What to work on: The response should be a faithful copy of every record, with nothing left out.

Exercise input:

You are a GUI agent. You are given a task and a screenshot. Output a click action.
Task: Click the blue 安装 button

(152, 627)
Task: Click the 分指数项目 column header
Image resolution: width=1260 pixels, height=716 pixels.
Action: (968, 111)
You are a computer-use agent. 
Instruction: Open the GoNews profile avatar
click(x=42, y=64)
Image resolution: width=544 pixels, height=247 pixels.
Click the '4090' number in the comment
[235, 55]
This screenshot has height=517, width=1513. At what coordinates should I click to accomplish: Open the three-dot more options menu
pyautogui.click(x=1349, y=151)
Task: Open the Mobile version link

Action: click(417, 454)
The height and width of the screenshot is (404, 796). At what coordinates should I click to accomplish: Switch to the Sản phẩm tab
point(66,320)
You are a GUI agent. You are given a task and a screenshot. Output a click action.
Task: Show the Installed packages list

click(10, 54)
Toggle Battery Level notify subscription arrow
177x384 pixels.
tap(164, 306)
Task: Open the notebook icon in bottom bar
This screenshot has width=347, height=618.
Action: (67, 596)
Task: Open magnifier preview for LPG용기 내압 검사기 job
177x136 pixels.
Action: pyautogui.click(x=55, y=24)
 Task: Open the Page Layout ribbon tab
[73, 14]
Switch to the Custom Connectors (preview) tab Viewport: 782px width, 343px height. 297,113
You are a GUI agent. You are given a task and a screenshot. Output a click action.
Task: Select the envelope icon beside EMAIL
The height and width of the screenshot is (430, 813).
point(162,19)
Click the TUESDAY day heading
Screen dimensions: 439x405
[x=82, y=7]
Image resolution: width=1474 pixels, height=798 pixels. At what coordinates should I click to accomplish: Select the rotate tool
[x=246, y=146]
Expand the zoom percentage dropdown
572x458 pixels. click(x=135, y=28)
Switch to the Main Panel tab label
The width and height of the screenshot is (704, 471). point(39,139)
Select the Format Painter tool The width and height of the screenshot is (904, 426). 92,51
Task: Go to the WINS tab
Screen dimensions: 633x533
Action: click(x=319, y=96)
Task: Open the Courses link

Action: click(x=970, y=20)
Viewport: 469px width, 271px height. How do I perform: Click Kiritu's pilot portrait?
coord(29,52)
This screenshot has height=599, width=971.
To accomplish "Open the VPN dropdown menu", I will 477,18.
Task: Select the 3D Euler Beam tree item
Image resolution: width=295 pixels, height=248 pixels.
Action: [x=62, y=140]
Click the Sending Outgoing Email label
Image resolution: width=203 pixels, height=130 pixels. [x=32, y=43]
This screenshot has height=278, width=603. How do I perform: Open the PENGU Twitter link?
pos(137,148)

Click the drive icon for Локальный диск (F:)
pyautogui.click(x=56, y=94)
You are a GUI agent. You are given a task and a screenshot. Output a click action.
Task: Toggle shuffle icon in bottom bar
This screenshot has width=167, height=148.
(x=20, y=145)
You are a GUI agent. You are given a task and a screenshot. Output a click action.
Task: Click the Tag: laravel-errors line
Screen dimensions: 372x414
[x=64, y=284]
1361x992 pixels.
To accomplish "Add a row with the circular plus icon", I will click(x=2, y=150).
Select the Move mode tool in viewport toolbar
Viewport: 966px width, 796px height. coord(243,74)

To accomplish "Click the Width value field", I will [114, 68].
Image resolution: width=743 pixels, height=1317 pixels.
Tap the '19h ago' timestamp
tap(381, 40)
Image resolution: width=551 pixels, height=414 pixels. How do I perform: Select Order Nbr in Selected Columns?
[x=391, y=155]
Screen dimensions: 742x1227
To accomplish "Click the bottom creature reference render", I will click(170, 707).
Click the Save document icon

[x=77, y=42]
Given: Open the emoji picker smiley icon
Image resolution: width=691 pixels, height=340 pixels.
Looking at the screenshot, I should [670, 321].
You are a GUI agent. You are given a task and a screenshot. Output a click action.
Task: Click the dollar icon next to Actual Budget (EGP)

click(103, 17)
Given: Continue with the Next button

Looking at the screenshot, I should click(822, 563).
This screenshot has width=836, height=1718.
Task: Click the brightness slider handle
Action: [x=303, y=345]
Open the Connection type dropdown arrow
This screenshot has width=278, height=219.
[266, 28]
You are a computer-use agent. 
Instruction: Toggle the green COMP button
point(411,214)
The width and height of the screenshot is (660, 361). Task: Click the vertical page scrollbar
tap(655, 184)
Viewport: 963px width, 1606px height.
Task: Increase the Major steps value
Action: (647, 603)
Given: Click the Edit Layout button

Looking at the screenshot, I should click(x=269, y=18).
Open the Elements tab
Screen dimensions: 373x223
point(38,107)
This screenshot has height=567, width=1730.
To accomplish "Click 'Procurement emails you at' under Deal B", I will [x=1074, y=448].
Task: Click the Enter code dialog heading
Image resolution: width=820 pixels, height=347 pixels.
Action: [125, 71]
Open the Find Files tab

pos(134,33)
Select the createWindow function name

Exercise response:
You are a GUI agent. You are given a task and a screenshot. Output a click action.
Task: Click the blue 安装 button

(152, 627)
Task: Click the 分指数项目 column header
Image resolution: width=1260 pixels, height=716 pixels.
Action: (968, 111)
You are a computer-use agent. 
Instruction: Open the GoNews profile avatar
click(x=42, y=64)
Image resolution: width=544 pixels, height=247 pixels.
Click the '4090' number in the comment
[235, 55]
This screenshot has height=517, width=1513. At what coordinates should I click to accomplish: Open the three-dot more options menu
pyautogui.click(x=1349, y=151)
Task: Open the Mobile version link

Action: click(417, 454)
The height and width of the screenshot is (404, 796). At what coordinates should I click to accomplish: Switch to the Sản phẩm tab
point(66,320)
You are a GUI agent. You are given a task and a screenshot. Output a click action.
Task: Show the Installed packages list

click(10, 54)
Toggle Battery Level notify subscription arrow
177x384 pixels.
tap(164, 306)
Task: Open the notebook icon in bottom bar
This screenshot has width=347, height=618.
Action: (67, 596)
Task: Open magnifier preview for LPG용기 내압 검사기 job
177x136 pixels.
Action: pyautogui.click(x=55, y=24)
 Task: Open the Page Layout ribbon tab
[73, 14]
Switch to the Custom Connectors (preview) tab Viewport: 782px width, 343px height. 297,113
You are a GUI agent. You are given a task and a screenshot. Output a click action.
Task: Select the envelope icon beside EMAIL
The height and width of the screenshot is (430, 813).
point(162,19)
Click the TUESDAY day heading
Screen dimensions: 439x405
[x=82, y=7]
Image resolution: width=1474 pixels, height=798 pixels. At what coordinates should I click to accomplish: Select the rotate tool
[x=246, y=146]
Expand the zoom percentage dropdown
572x458 pixels. click(x=135, y=28)
Switch to the Main Panel tab label
The width and height of the screenshot is (704, 471). point(39,139)
Select the Format Painter tool The width and height of the screenshot is (904, 426). 92,51
Task: Go to the WINS tab
Screen dimensions: 633x533
Action: click(x=319, y=96)
Task: Open the Courses link

Action: click(x=970, y=20)
Viewport: 469px width, 271px height. How do I perform: Click Kiritu's pilot portrait?
coord(29,52)
This screenshot has height=599, width=971.
To accomplish "Open the VPN dropdown menu", I will 477,18.
Task: Select the 3D Euler Beam tree item
Image resolution: width=295 pixels, height=248 pixels.
Action: [x=62, y=140]
Click the Sending Outgoing Email label
Image resolution: width=203 pixels, height=130 pixels. [x=32, y=43]
This screenshot has height=278, width=603. How do I perform: Open the PENGU Twitter link?
pos(137,148)

Click the drive icon for Локальный диск (F:)
pyautogui.click(x=56, y=94)
You are a GUI agent. You are given a task and a screenshot. Output a click action.
Task: Toggle shuffle icon in bottom bar
This screenshot has width=167, height=148.
(x=20, y=145)
You are a GUI agent. You are given a task and a screenshot. Output a click action.
Task: Click the Tag: laravel-errors line
Screen dimensions: 372x414
[x=64, y=284]
1361x992 pixels.
To accomplish "Add a row with the circular plus icon", I will click(x=2, y=150).
Select the Move mode tool in viewport toolbar
Viewport: 966px width, 796px height. coord(243,74)

To accomplish "Click the Width value field", I will [114, 68].
Image resolution: width=743 pixels, height=1317 pixels.
Tap the '19h ago' timestamp
tap(381, 40)
Image resolution: width=551 pixels, height=414 pixels. How do I perform: Select Order Nbr in Selected Columns?
[x=391, y=155]
Screen dimensions: 742x1227
To accomplish "Click the bottom creature reference render", I will click(170, 707).
Click the Save document icon

[x=77, y=42]
Given: Open the emoji picker smiley icon
Image resolution: width=691 pixels, height=340 pixels.
Looking at the screenshot, I should [670, 321].
You are a GUI agent. You are given a task and a screenshot. Output a click action.
Task: Click the dollar icon next to Actual Budget (EGP)

click(103, 17)
Given: Continue with the Next button

Looking at the screenshot, I should click(822, 563).
This screenshot has width=836, height=1718.
Task: Click the brightness slider handle
Action: [x=303, y=345]
Open the Connection type dropdown arrow
This screenshot has width=278, height=219.
[266, 28]
You are a computer-use agent. 
Instruction: Toggle the green COMP button
point(411,214)
The width and height of the screenshot is (660, 361). Task: Click the vertical page scrollbar
tap(655, 184)
Viewport: 963px width, 1606px height.
Task: Increase the Major steps value
Action: (647, 603)
Given: Click the Edit Layout button

Looking at the screenshot, I should click(x=269, y=18).
Open the Elements tab
Screen dimensions: 373x223
point(38,107)
This screenshot has height=567, width=1730.
To accomplish "Click 'Procurement emails you at' under Deal B", I will [x=1074, y=448].
Task: Click the Enter code dialog heading
Image resolution: width=820 pixels, height=347 pixels.
Action: [125, 71]
Open the Find Files tab

pos(134,33)
Select the createWindow function name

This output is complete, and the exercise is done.